*TASK DESCRIPTION*
Set down each entry from the block beneath, exactly as written.
### SUPPLIED DATA
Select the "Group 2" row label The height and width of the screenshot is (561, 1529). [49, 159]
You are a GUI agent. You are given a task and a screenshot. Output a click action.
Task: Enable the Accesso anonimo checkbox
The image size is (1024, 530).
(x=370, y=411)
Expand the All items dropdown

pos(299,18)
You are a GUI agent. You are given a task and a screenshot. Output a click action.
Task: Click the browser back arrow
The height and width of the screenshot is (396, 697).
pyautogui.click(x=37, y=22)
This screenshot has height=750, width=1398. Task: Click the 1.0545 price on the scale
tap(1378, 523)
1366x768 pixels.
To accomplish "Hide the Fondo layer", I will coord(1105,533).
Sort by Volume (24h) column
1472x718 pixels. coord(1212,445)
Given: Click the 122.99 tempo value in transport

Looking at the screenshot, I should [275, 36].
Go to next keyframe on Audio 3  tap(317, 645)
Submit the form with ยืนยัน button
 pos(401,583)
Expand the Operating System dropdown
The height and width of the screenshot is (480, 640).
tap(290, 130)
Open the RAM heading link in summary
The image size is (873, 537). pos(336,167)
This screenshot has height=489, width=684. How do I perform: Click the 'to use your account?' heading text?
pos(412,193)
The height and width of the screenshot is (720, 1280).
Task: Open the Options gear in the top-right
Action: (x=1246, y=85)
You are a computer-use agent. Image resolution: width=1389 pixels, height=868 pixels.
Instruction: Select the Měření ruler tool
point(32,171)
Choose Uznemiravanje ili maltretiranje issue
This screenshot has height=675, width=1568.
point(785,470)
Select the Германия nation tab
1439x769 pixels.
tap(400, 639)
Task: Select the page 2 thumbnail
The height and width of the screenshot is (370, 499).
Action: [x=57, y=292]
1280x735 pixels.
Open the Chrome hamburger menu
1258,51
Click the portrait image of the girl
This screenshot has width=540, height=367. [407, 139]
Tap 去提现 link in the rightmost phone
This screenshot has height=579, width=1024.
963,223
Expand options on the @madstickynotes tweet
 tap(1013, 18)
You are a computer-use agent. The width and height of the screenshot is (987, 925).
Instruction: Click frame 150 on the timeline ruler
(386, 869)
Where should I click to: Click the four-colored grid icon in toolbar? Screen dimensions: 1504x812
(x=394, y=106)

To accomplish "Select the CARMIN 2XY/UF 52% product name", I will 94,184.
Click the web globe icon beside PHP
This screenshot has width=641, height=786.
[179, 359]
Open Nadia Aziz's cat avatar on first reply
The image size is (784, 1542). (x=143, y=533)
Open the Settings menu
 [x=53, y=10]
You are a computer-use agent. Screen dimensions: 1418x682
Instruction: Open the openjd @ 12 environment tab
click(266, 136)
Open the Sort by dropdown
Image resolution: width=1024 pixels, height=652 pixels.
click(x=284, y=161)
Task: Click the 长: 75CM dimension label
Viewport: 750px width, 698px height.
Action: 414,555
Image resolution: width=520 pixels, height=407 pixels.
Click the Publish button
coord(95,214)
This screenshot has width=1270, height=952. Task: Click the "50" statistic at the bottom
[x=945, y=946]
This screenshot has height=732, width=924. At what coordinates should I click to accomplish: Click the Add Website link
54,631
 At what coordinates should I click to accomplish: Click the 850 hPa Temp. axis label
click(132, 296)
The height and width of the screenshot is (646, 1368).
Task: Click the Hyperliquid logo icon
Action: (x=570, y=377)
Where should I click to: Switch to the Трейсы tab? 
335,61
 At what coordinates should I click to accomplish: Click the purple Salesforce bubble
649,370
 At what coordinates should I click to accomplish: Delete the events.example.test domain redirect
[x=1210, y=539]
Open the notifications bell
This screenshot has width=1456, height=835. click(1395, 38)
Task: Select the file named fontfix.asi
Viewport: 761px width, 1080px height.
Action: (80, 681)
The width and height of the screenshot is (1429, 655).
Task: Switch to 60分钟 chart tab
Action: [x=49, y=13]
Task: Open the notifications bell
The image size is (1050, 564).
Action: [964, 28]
######
*SOLUTION FOR THIS TASK*
Select the "Group 2" row label The height and width of the screenshot is (561, 1529). [49, 159]
You are a GUI agent. You are given a task and a screenshot. Output a click action.
Task: Enable the Accesso anonimo checkbox
The image size is (1024, 530).
(x=370, y=411)
Expand the All items dropdown

pos(299,18)
You are a GUI agent. You are given a task and a screenshot. Output a click action.
Task: Click the browser back arrow
The height and width of the screenshot is (396, 697).
pyautogui.click(x=37, y=22)
This screenshot has height=750, width=1398. Task: Click the 1.0545 price on the scale
tap(1378, 523)
1366x768 pixels.
To accomplish "Hide the Fondo layer", I will coord(1105,533).
Sort by Volume (24h) column
1472x718 pixels. coord(1212,445)
Given: Click the 122.99 tempo value in transport

Looking at the screenshot, I should [275, 36].
Go to next keyframe on Audio 3  tap(317, 645)
Submit the form with ยืนยัน button
 pos(401,583)
Expand the Operating System dropdown
The height and width of the screenshot is (480, 640).
tap(290, 130)
Open the RAM heading link in summary
The image size is (873, 537). pos(336,167)
This screenshot has height=489, width=684. How do I perform: Click the 'to use your account?' heading text?
pos(412,193)
The height and width of the screenshot is (720, 1280).
Task: Open the Options gear in the top-right
Action: (x=1246, y=85)
You are a computer-use agent. Image resolution: width=1389 pixels, height=868 pixels.
Instruction: Select the Měření ruler tool
point(32,171)
Choose Uznemiravanje ili maltretiranje issue
This screenshot has height=675, width=1568.
point(785,470)
Select the Германия nation tab
1439x769 pixels.
tap(400, 639)
Task: Select the page 2 thumbnail
The height and width of the screenshot is (370, 499).
Action: [x=57, y=292]
1280x735 pixels.
Open the Chrome hamburger menu
1258,51
Click the portrait image of the girl
This screenshot has width=540, height=367. [407, 139]
Tap 去提现 link in the rightmost phone
This screenshot has height=579, width=1024.
963,223
Expand options on the @madstickynotes tweet
 tap(1013, 18)
You are a computer-use agent. The width and height of the screenshot is (987, 925).
Instruction: Click frame 150 on the timeline ruler
(386, 869)
Where should I click to: Click the four-colored grid icon in toolbar? Screen dimensions: 1504x812
(x=394, y=106)

To accomplish "Select the CARMIN 2XY/UF 52% product name", I will 94,184.
Click the web globe icon beside PHP
This screenshot has width=641, height=786.
[179, 359]
Open Nadia Aziz's cat avatar on first reply
The image size is (784, 1542). (x=143, y=533)
Open the Settings menu
 [x=53, y=10]
You are a computer-use agent. Screen dimensions: 1418x682
Instruction: Open the openjd @ 12 environment tab
click(266, 136)
Open the Sort by dropdown
Image resolution: width=1024 pixels, height=652 pixels.
click(x=284, y=161)
Task: Click the 长: 75CM dimension label
Viewport: 750px width, 698px height.
Action: 414,555
Image resolution: width=520 pixels, height=407 pixels.
Click the Publish button
coord(95,214)
This screenshot has width=1270, height=952. Task: Click the "50" statistic at the bottom
[x=945, y=946]
This screenshot has height=732, width=924. At what coordinates should I click to accomplish: Click the Add Website link
54,631
 At what coordinates should I click to accomplish: Click the 850 hPa Temp. axis label
click(132, 296)
The height and width of the screenshot is (646, 1368).
Task: Click the Hyperliquid logo icon
Action: (x=570, y=377)
Where should I click to: Switch to the Трейсы tab? 
335,61
 At what coordinates should I click to accomplish: Click the purple Salesforce bubble
649,370
 At what coordinates should I click to accomplish: Delete the events.example.test domain redirect
[x=1210, y=539]
Open the notifications bell
This screenshot has width=1456, height=835. click(1395, 38)
Task: Select the file named fontfix.asi
Viewport: 761px width, 1080px height.
Action: (80, 681)
The width and height of the screenshot is (1429, 655).
Task: Switch to 60分钟 chart tab
Action: [x=49, y=13]
Task: Open the notifications bell
The image size is (1050, 564).
Action: [964, 28]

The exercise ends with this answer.